Arthur, al igual que su papá y sus hermanos, jugaron al fútbol en varios equipos. En su caso en particular fue un buen volante por izquierda, el clásico “10” de antes. “Venimos de una familia de futbolistas. Primero mi papá (Arturo) que luego también fue árbitro y luego nosotros los hermanos y como no pudimos surgir, vimos esta opción laboral. Yo jugaba como volante por izquierda, era regular, por algo estoy en el arbitraje, jaja. Pero conozco árbitros de Primera División que fueron jugadorazos (evitó dar nombres por cuestión de ética)”, afirmó.
Carlos Torres, su referente, y no descuidando las prácticas

Afara tiene como gran referente en el arbitraje al reconocido Carlos Torres. “Era una eminencia como árbitro, tuve la suerte de ser su cuarto árbitro. La educación que tenía el tipo era impresionante”, tiró.
Agregó que en su caso no descuida su preparación. “Nosotros seguimos con las prácticas, vía Zoom, para cuando llegue el momento de volver a dirigir. Tengo la ilusión de dirigir clásicos en Primera División y ser árbitro internacional, creo que todavía tengo tiempo de sobra”, refirió.
El día que jugó siendo ya árbitro
Arthur recordó una anécdota especial de hace muchos años, cuando recién arrancaba como árbitro. “Fue en el 2004 y yo no sabía que siendo árbitro ya no podía jugar en un club profesional. Yo debía jugar un domingo por mi club en la Reserva, pero el sábado me llamaron de urgencia para dirigir un partido de la Sub 16 y Sub 18, porque un colega tuvo un inconveniente. Yo acepté y justo eran los partidos de mi club. Fui, arbitré ese sábado y al día siguiente jugué por mi club en la Reserva. Algunos jugadores rivales que jugaron en la Sub 18 me enfrentaron al día siguiente y me reconocieron.
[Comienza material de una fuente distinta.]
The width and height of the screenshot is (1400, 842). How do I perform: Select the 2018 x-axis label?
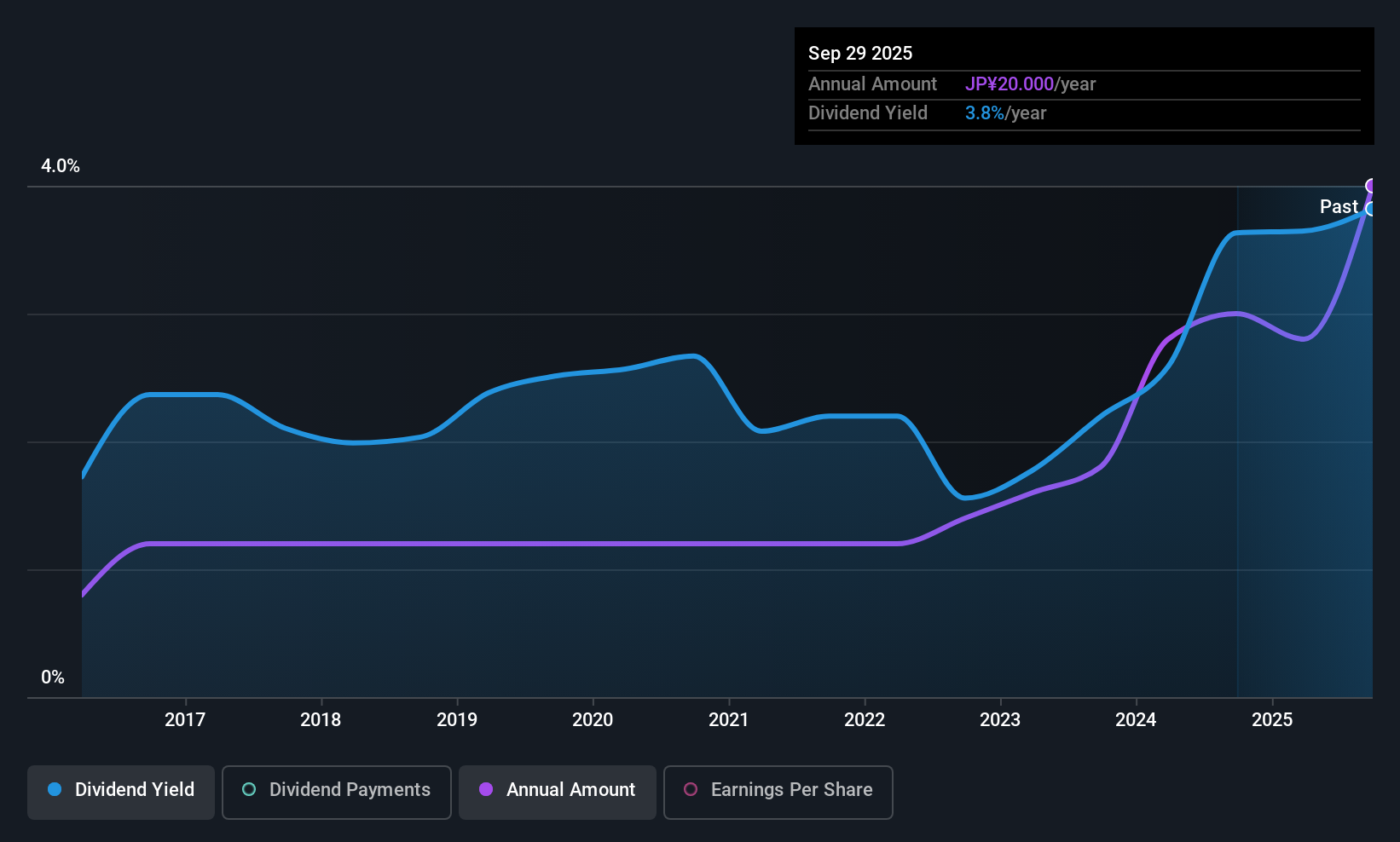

Me denunciaron, pero no me suspendieron porque el director de Árbitros de ese entonces tuvo en cuenta mi desconocimiento del Estatuto de la APF y a mi juventud y falta de experiencia”, recordó.
El orgullo de haber pitado un partido con sus dos hermanos

Arthur tuvo el orgullo de haber dirigido junto con sus dos hermanos como asistentes algunos partidos en inferiores. “Sí, llegamos a coincidir y fue algo muy lindo, incluso nos hicieron entrevistas”, recordó. Su otros hermanos también llegaron a jugar profesionalmente. “Jesús es arquero como mi papá y Maickol llegó a jugar en la Reserva como volante tapón. De hecho, él es todavía muy joven pero ya decidió por el arbitraje también. Todavía jugamos siempre partiditos porque a todos nos gusta el fútbol”, concluyó.